▸ **TASK BRIEF**: Find each line in the items below that contains the word "screenshot", with matching case, and copy those lines.

▸ **MATERIALS PROVIDED**:

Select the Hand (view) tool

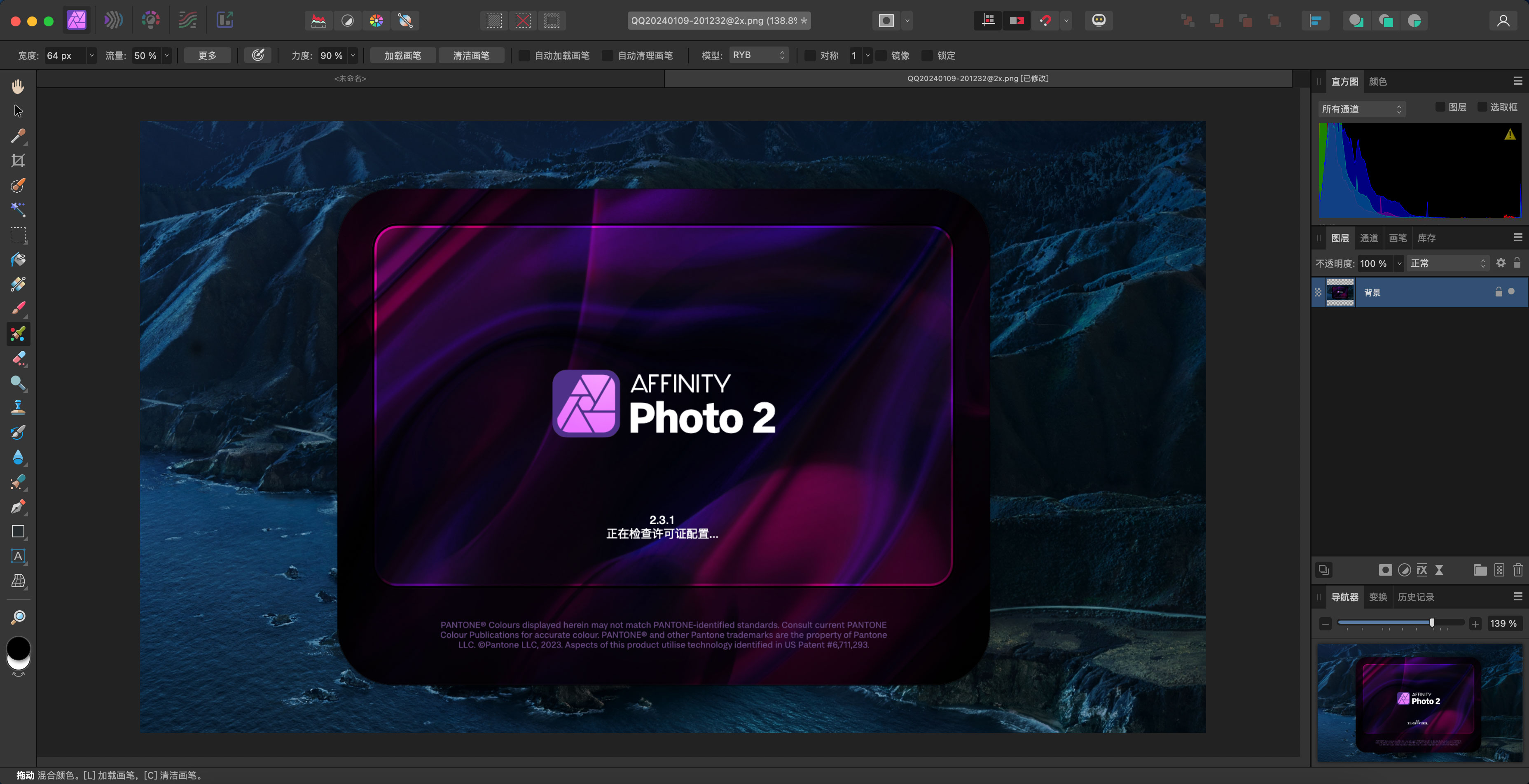pyautogui.click(x=18, y=86)
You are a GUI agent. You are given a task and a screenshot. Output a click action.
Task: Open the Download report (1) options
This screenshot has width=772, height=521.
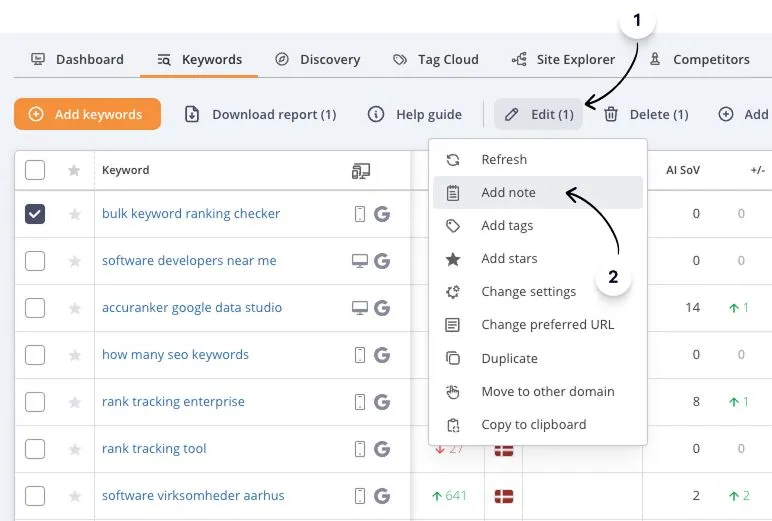pyautogui.click(x=261, y=115)
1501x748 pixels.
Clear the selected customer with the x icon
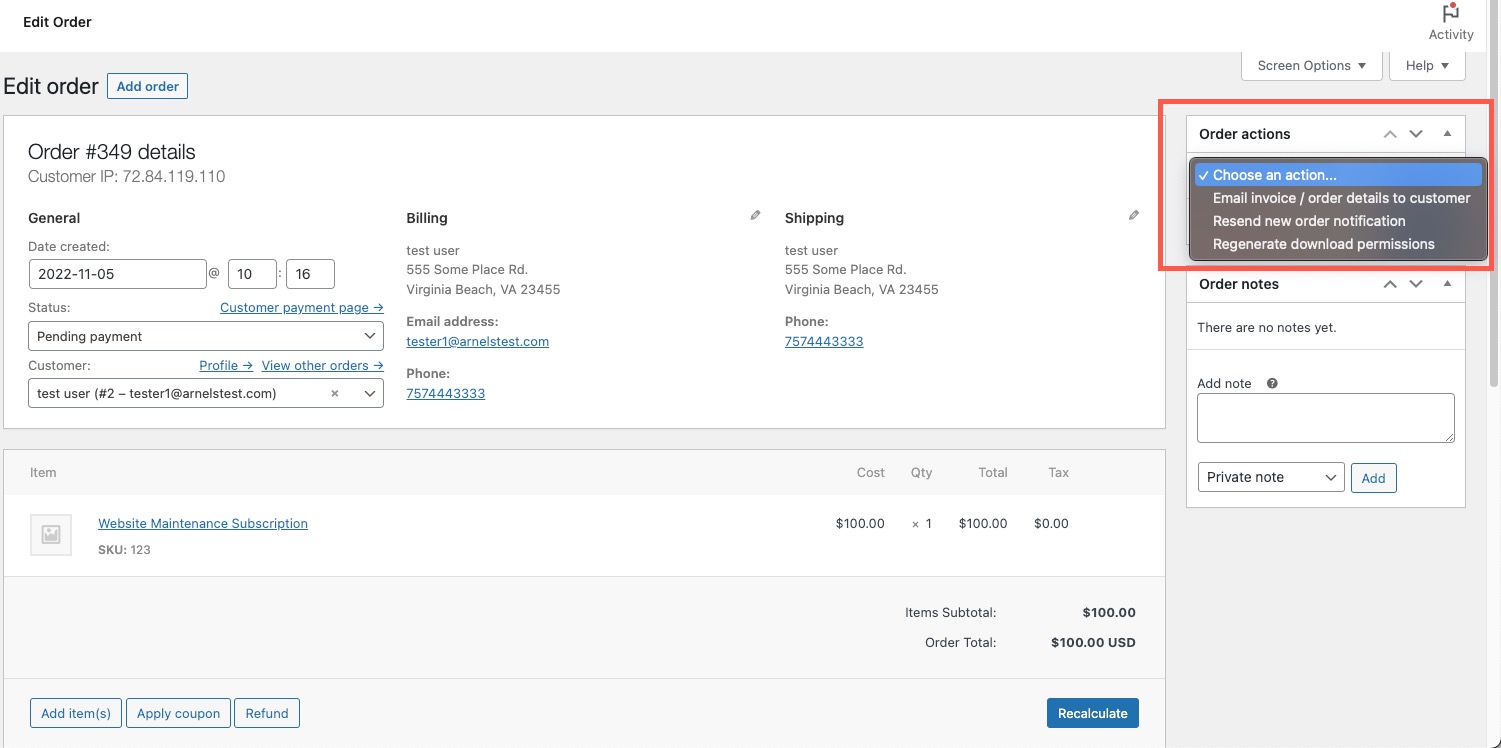[335, 394]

▸ **ANSWER TO THE TASK**:
You are a GUI agent. You are given a task and a screenshot. Output a click action.
This screenshot has width=772, height=521.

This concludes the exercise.